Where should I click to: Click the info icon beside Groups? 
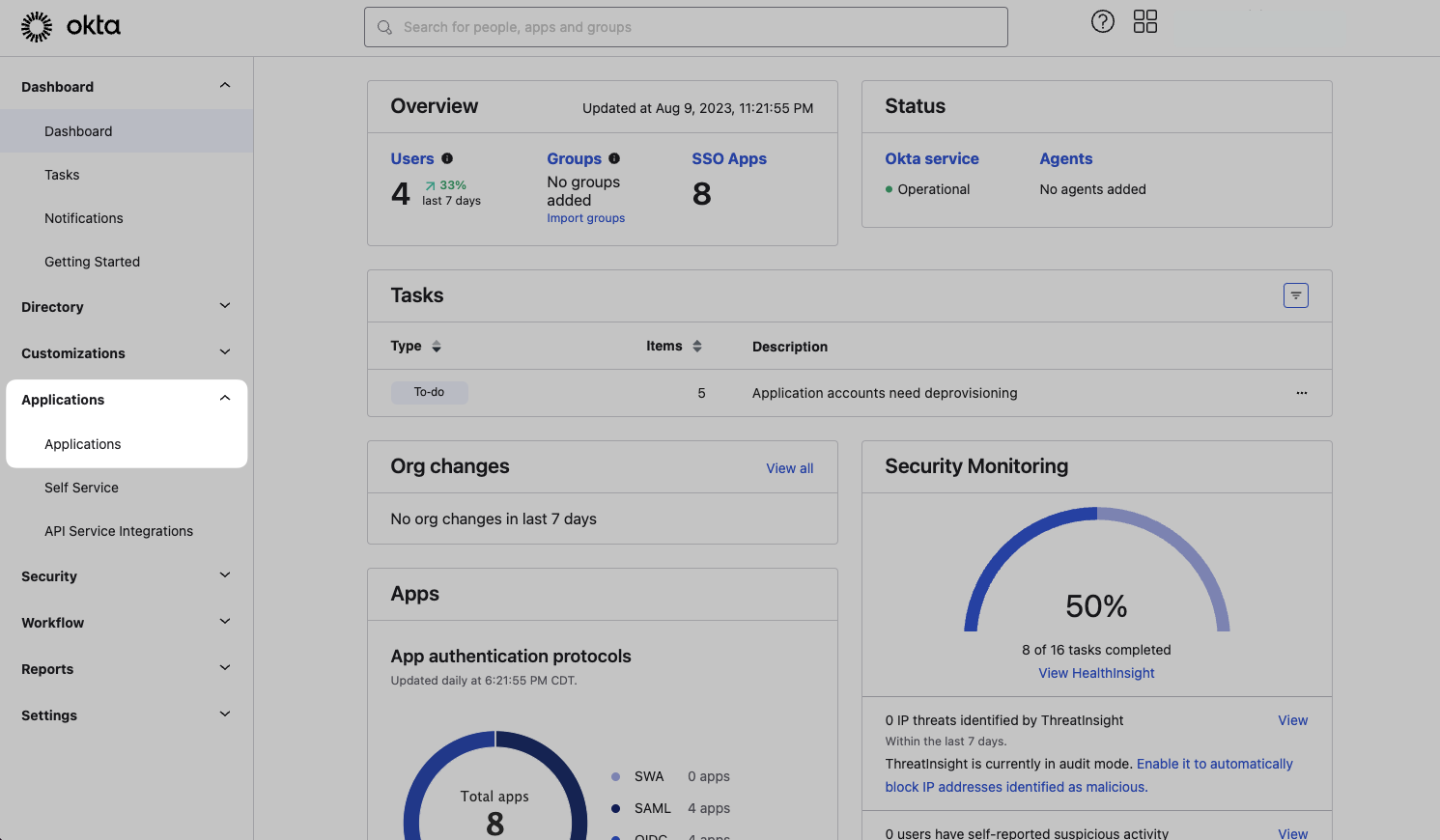614,159
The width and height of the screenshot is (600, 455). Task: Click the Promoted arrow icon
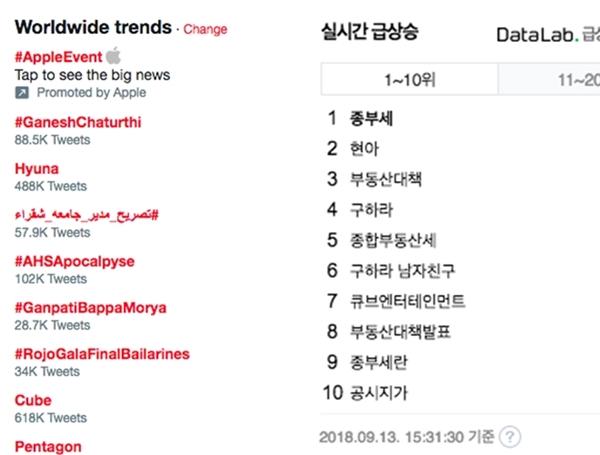pos(22,93)
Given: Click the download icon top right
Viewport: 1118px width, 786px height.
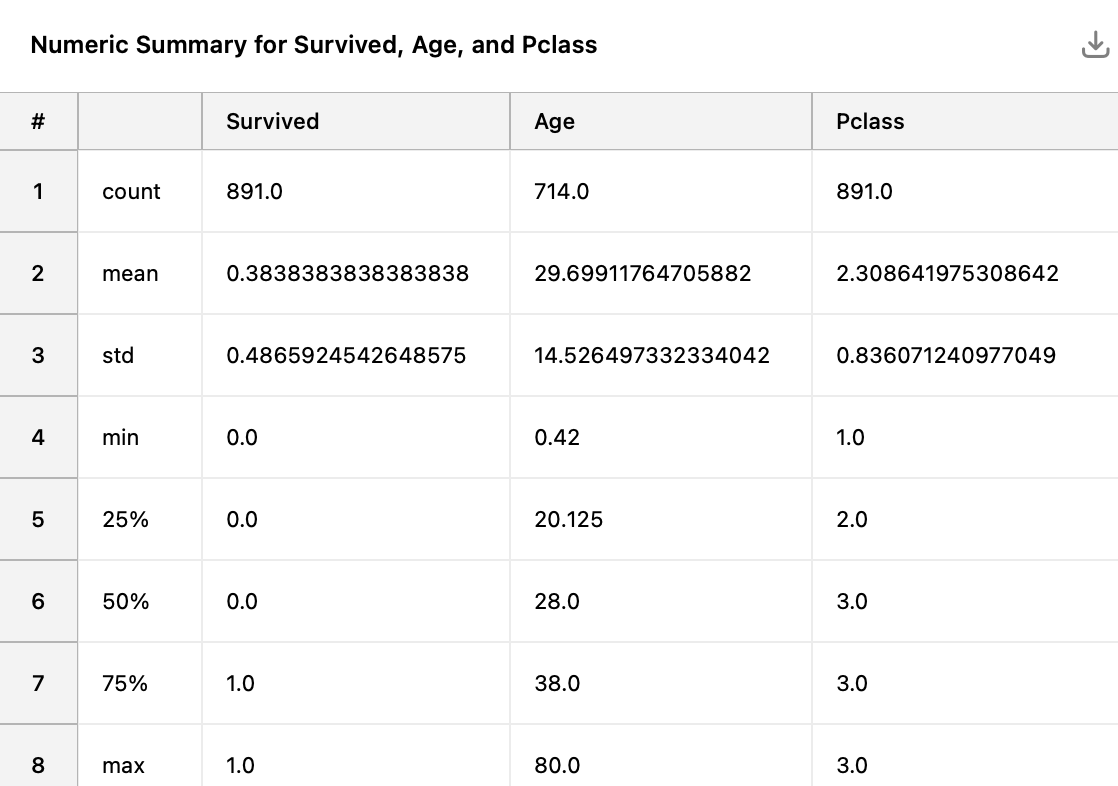Looking at the screenshot, I should pyautogui.click(x=1095, y=44).
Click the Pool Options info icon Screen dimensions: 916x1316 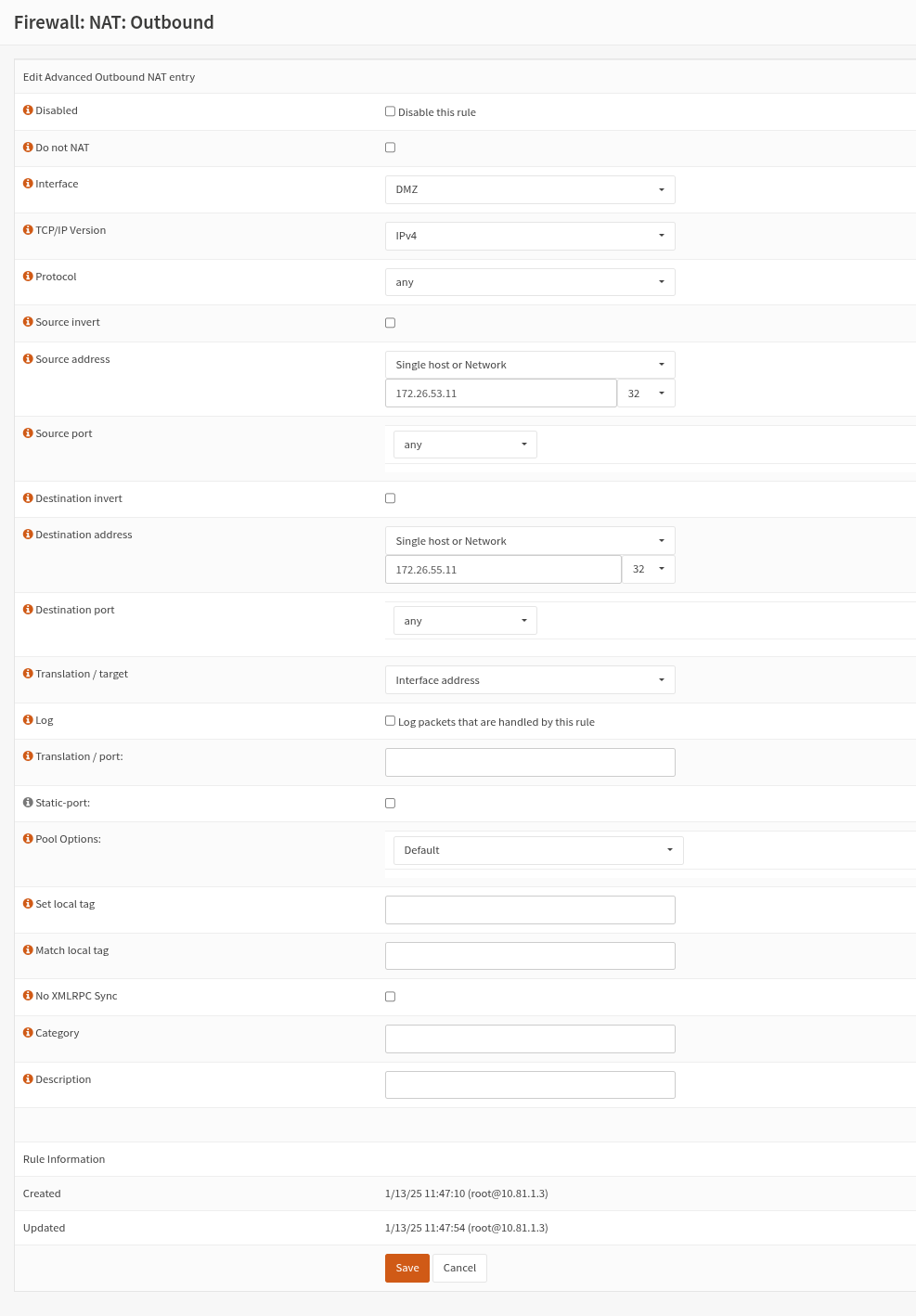coord(27,838)
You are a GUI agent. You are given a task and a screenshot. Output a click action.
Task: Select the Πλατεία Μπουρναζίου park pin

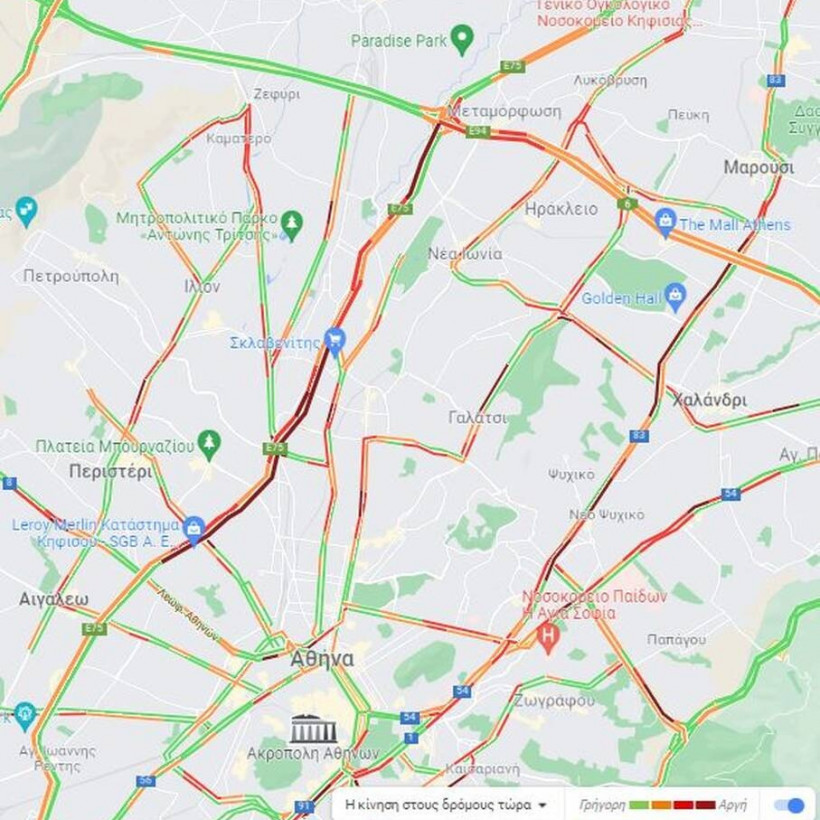(x=209, y=445)
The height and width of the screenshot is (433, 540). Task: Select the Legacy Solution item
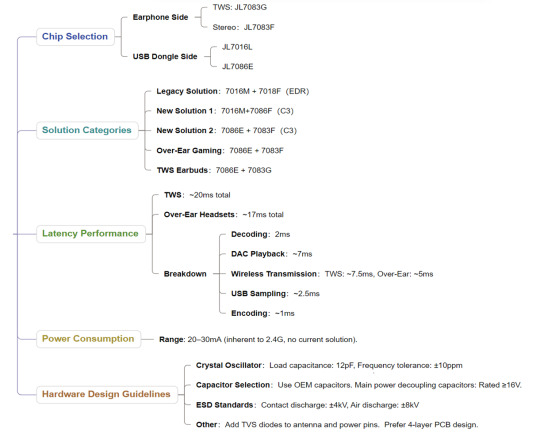[233, 91]
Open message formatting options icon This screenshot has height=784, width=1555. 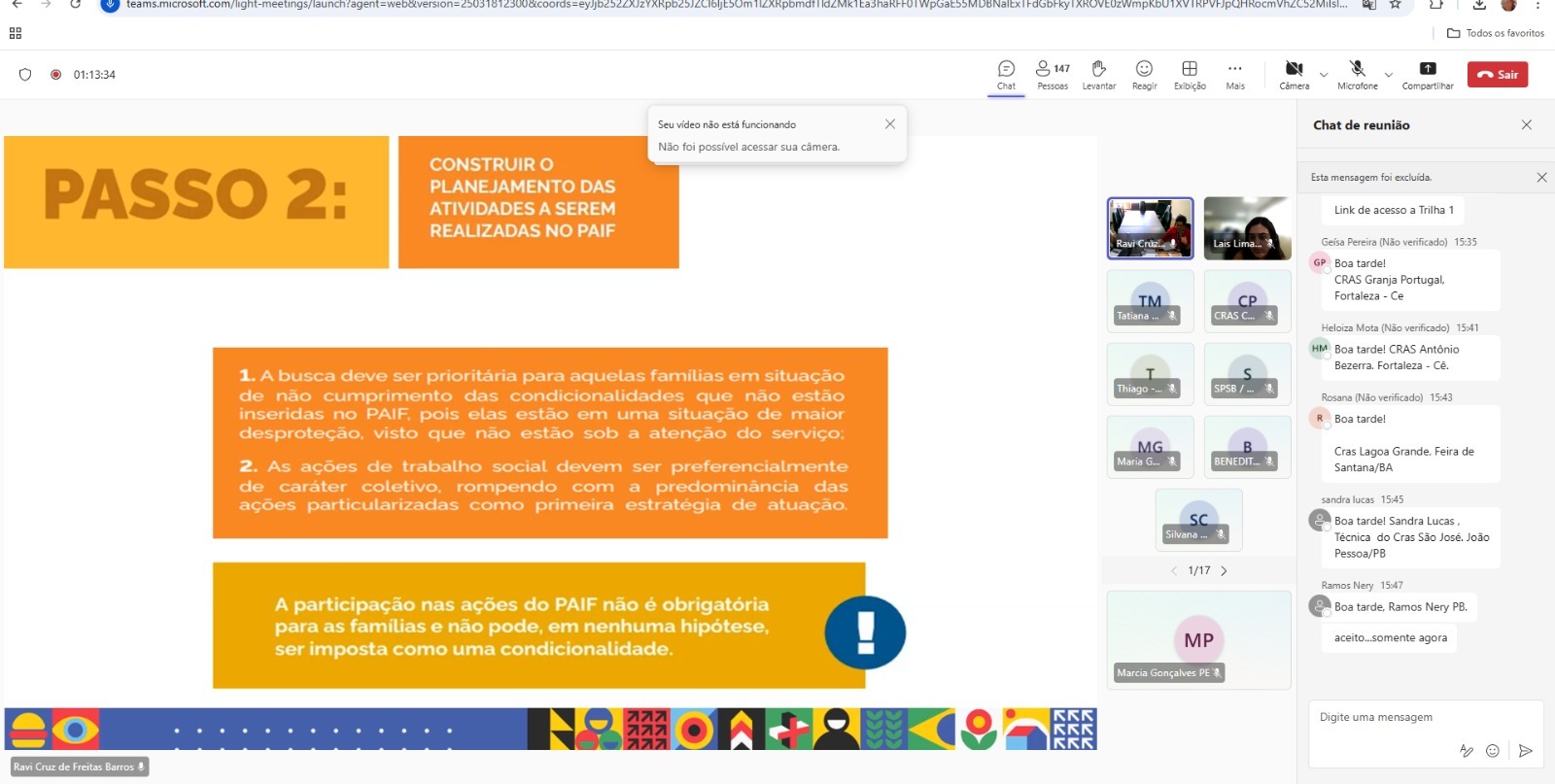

—————

Problem statement> Go back to the line containing "Task: Select the Πλατεία Μπουρναζίου park pin" and output it and every line after it through the end of the records, exactly, but not the pictures.

Exercise output>
Task: Select the Πλατεία Μπουρναζίου park pin

(x=209, y=445)
The height and width of the screenshot is (433, 540). Task: Select the Legacy Solution item
[233, 91]
Open message formatting options icon This screenshot has height=784, width=1555. 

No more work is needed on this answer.